Crossover between local-moment magnetism and itinerant-electron magnetism in the t-J model

TL;DR

This paper explores the transition from local-moment to itinerant-electron magnetism in the t-J model, emphasizing the effects of disorder and doping on magnetic properties and phase behavior in cuprate oxides.

Contribution

It introduces a Kondo-lattice theoretical framework to analyze magnetic crossover and disorder effects in the t-J model, providing insights into antiferromagnetic phases in cuprates.

Findings

Bandwidth W* remains non-zero at half filling in clean systems.

Disorder enhances magnetism by reducing W* renormalization.

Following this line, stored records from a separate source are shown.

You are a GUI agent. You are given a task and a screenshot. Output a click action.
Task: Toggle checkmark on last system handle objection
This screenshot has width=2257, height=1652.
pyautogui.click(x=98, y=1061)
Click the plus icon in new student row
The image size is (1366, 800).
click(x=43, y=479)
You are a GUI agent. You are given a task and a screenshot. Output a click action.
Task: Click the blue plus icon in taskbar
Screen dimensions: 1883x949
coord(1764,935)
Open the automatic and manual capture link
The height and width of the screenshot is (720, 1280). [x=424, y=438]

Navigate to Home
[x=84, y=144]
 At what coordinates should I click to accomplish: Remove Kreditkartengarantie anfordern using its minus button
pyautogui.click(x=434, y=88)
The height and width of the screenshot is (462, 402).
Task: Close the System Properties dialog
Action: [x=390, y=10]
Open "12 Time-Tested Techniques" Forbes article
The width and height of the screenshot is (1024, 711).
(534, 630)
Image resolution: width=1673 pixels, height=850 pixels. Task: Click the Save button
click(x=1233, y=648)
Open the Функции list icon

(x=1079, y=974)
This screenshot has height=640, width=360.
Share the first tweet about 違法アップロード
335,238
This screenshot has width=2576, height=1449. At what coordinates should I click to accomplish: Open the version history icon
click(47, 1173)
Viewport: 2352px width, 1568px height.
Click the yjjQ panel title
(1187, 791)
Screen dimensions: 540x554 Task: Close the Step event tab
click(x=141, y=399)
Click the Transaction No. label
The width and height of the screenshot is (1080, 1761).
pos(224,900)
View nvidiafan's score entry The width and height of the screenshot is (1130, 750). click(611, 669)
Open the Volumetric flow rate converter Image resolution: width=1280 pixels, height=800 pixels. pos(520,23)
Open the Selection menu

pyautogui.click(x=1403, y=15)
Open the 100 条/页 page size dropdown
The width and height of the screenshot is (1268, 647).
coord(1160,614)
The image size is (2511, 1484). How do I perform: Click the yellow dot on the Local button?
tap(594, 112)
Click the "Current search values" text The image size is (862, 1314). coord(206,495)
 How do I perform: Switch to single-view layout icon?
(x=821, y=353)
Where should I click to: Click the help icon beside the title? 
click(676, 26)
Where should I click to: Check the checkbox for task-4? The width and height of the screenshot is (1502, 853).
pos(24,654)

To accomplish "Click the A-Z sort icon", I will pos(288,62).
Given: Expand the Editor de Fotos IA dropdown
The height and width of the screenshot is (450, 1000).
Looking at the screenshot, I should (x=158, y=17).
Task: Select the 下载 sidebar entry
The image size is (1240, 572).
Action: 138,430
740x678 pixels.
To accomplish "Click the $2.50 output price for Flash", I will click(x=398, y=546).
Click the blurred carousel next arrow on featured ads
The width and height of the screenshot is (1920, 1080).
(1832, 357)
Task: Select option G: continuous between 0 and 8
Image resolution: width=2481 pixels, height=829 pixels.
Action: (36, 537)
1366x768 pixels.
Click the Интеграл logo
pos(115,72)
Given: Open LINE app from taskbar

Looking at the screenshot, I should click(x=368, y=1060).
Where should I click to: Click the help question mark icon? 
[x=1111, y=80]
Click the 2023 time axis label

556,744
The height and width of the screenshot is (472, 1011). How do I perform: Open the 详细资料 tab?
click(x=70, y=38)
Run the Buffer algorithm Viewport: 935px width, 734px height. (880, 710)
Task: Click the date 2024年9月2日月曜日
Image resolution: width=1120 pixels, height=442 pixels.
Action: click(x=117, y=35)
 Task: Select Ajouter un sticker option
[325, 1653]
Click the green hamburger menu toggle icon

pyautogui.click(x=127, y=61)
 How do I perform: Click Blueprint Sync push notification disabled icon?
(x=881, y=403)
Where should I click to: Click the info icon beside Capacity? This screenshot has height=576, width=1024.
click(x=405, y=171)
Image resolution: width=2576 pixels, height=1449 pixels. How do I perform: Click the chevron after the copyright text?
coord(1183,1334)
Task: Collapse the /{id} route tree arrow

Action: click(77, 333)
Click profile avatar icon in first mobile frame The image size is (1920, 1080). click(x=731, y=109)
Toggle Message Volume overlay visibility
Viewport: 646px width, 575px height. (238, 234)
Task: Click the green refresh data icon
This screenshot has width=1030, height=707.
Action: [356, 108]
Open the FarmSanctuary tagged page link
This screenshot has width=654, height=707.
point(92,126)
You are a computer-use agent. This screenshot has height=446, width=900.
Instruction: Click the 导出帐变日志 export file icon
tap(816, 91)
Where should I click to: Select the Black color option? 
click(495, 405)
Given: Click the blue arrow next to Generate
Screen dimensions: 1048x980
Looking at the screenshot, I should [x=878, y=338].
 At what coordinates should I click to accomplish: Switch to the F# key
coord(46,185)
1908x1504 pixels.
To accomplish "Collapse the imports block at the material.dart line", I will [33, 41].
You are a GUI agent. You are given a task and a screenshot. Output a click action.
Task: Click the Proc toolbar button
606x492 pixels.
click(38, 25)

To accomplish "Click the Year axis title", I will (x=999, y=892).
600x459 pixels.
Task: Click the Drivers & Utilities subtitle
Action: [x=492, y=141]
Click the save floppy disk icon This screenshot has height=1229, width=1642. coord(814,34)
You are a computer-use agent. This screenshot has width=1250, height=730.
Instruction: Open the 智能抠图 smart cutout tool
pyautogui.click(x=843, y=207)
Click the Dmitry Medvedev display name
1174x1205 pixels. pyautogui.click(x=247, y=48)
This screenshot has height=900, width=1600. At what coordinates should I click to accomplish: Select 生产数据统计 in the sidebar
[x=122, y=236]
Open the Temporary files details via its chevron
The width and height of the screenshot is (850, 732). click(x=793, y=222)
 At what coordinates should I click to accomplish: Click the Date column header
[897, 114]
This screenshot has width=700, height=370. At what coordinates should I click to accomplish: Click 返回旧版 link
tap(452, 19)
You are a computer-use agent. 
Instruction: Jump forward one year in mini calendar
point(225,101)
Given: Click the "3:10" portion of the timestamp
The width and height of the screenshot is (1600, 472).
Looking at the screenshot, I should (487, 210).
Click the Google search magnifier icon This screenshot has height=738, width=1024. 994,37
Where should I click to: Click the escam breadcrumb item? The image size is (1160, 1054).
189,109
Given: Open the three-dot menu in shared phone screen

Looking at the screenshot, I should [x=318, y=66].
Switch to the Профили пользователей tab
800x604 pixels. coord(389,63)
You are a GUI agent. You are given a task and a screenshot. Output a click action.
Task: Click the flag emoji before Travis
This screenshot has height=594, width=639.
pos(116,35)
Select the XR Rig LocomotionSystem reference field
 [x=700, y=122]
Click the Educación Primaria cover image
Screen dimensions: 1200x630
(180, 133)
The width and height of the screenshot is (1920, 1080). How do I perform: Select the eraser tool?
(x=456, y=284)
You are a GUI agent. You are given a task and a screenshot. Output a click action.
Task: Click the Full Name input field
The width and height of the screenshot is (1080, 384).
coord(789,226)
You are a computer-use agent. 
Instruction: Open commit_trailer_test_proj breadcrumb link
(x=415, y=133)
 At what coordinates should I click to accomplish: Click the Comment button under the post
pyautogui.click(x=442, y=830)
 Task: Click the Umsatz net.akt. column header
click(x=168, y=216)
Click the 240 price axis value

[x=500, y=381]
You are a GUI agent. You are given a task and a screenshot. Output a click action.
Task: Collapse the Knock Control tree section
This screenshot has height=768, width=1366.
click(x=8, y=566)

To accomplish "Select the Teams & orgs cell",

The Neel temperature in cuprates is explained by thermal fluctuations.

Abstract

A Kondo-lattice theory is applied to the crossover between local-moment magnetism for almost half fillings of electrons and itinerant-electron magnetism away from the half filling. In clean systems with no disorder, the bandwidth W^* of quasiparticles is non-zero and of the order of |J| at T=0K even in the limit of the half filling, with J the superexchange interaction constant between nearest neighbors. The so called Gutzwiller's term also contributes to W^* away from the half filling; it is approximately proportional to doping concentrations measured from the half filling. Magnetism is enhanced by disorder because the renormalization of W^* by J is reduced by disorder. The asymmetry of disorder between electron-doped and hole-doped cuprate oxide superconductors must be, at least partly, responsible for that of antiferromagnetic phases between them. The so called Kumagai phase is characterized as an SDW state in a disordered system rather than a spin glass. The Neel temperature T_N about 300K of non-doped cuprate oxides can be explained by the reduction of T_N by critical thermal antiferromagnetic fluctuations in quasi-two dimensions.